Ein Browserspiel erklärt eine Institution besser als jede Pressemitteilung

Warum ein kleines Browserspiel für Öffentlichkeitsarbeit mehr taugt als der nächste Flyer – und was passiert, wenn man die Idee ernster nimmt als die Ausführung.

Wer in der Kommunikation einer Institution arbeitet, kennt das Format: der Flyer, den niemand liest. Die Pressemitteilung, die intern für wichtig gehalten wird und extern niemanden erreicht. Der Post mit dem Foto vom Handschlag.

Ich habe vor wenigen Monaten angefangen, Institutionen stattdessen als kleine Browserspiele zu erzählen. KirchWeg, VerwaltungsFusion, Pfarrstellen2048, MitgliederBindung – jedes Spiel nimmt einen echten Ablauf und macht daraus dreißig Sekunden Spielzeit statt drei Absätze Text.

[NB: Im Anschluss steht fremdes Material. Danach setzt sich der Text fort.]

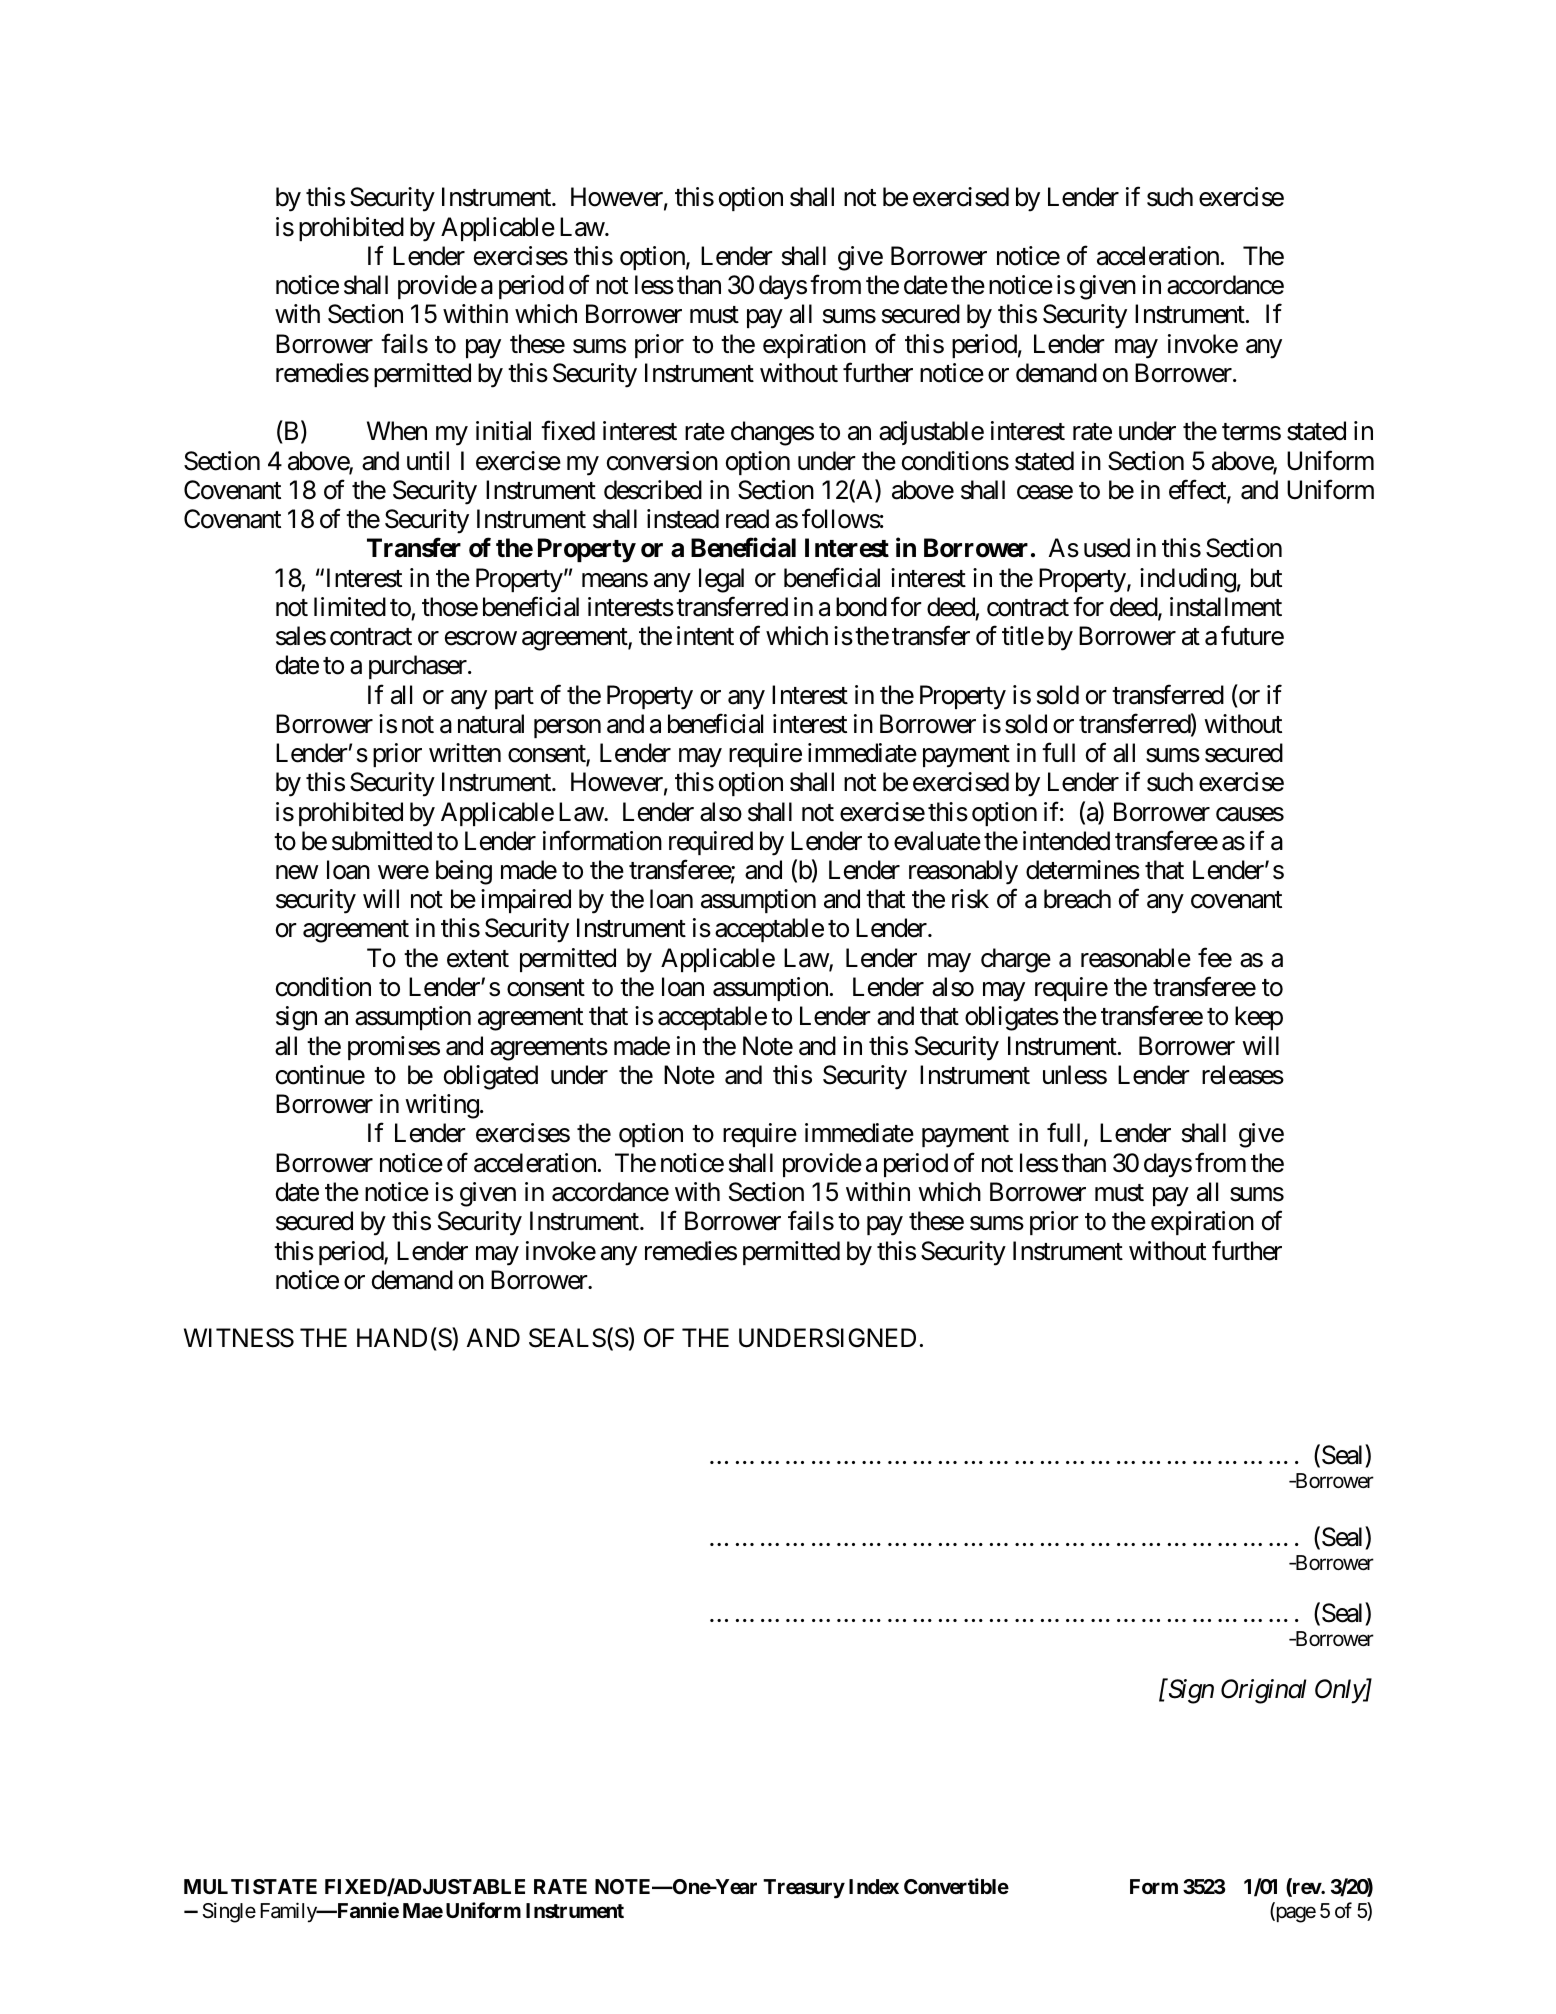 The width and height of the page is (1556, 2014). Describe the element at coordinates (397, 431) in the page. I see `When` at that location.
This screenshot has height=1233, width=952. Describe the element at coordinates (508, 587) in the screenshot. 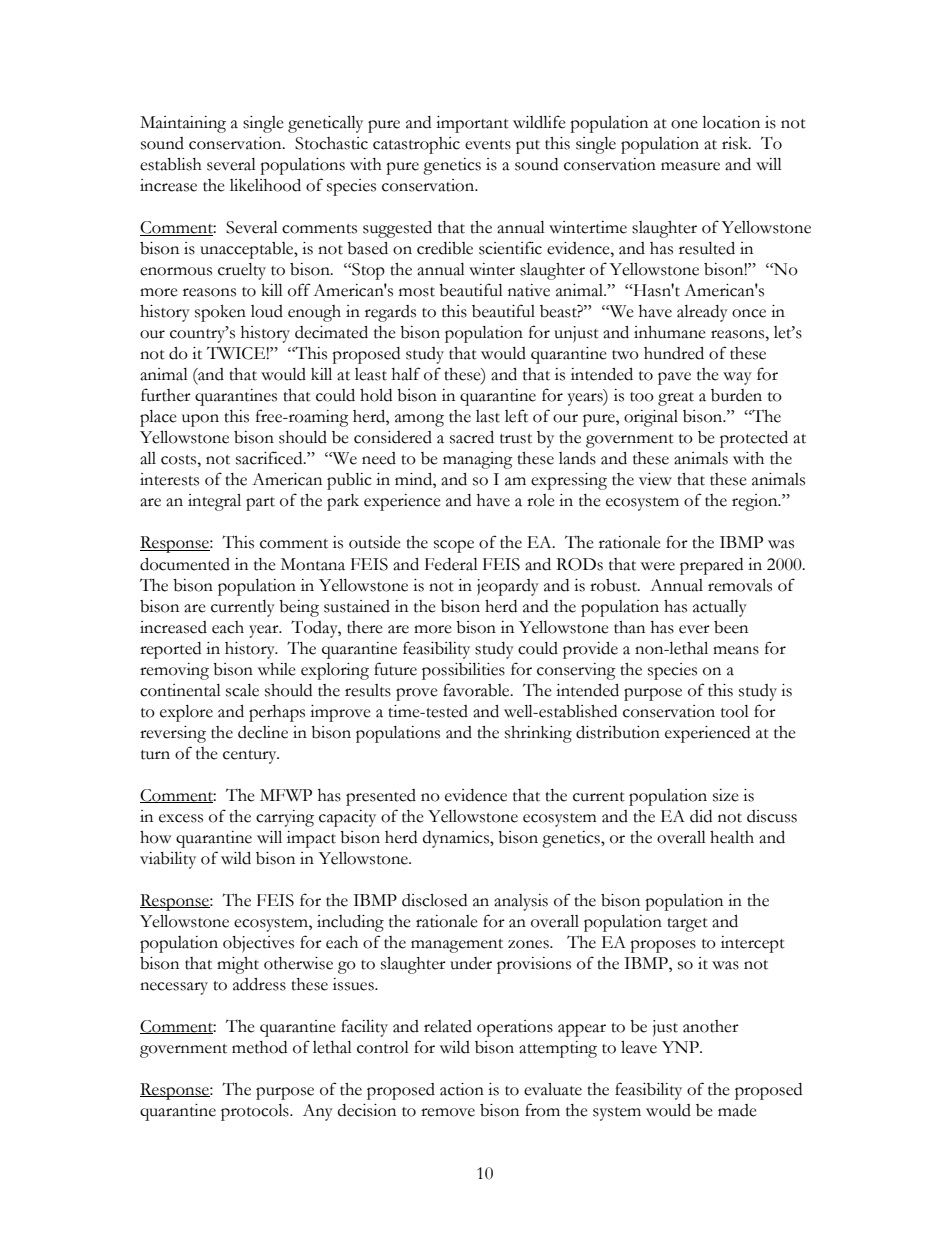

Wenige Tage danach hat das Weiße Haus eine eigene Arcade-Seite veröffentlicht. Kleine Retro-Spiele, darunter: ein Tetris-Klon, dazu ein Snake-Klon und ein Flappy-Bird-Klon. Inhaltlich erzählen sie Grenzpolitik und Abschiebung.

Die Idee war identisch. Nicht abgeschaut (vermutlich 🙄), nur gleichzeitig entdeckt – Storytelling über ein kleines, bekanntes Spielprinzip ist offenbar naheliegend genug, dass sowohl ein Ein-Personen-Blog als auch eine Regierungskommunikation unabhängig voneinander darauf kommen.

Warum das Format für Öffentlichkeitsarbeit funktioniert

Ein Browserspiel braucht keine Anmeldung, keine App, keine Erklärung. Man klickt, spielt kurz, versteht die Pointe. Das schafft ein Flyer nicht, und eine Pressemitteilung schon gar nicht.

Genau deshalb ist das Format für Öffentlichkeitsarbeit interessanter, als es klingt: Es zwingt dazu, einen Ablauf so weit zu verdichten, dass er als Mechanik funktioniert. Wer ein Spiel über den Dienstweg baut, muss erst verstehen, was am Dienstweg eigentlich absurd ist – bevor er eine einzige Zeile Code schreibt. Diese Verdichtung ist der eigentliche Wert, nicht die Grafik.

💡 Quickwin: Bevor du das nächste Mal einen komplizierten Ablauf erklären willst – Antrag, Genehmigung, Formular –, frag dich: Welche einzige Regel würde ein Spiel daraus machen? Meistens findest du damit auch den Satz, mit dem du den Ablauf in echt erklären solltest.

Die Idee ist neutral, die Ausführung nicht

Dass dieselbe Methode bei mir und im Weißen Haus zum Einsatz kommt, sagt nichts über den Inhalt. Ein Format ist kein Statement. Was ein Spiel über eine Institution sagt, entscheidet sich in der Mechanik und in der Haltung dahinter – nicht darin, dass es überhaupt eines gibt.

Nebenbei: Bei der Optik ist man in Washington näher am Original geblieben, als es Tetris‘ Rechteinhaber goutiert hat – das Spiel wurde wenige Tage später wieder entfernt. Ein eigenes Thema, kein Grund, dem Format selbst zu misstrauen.

Wenn du morgen einen Ablauf aus deiner Institution erklären müsstest – welcher wäre das, und welche Regel würde daraus ein Spiel machen?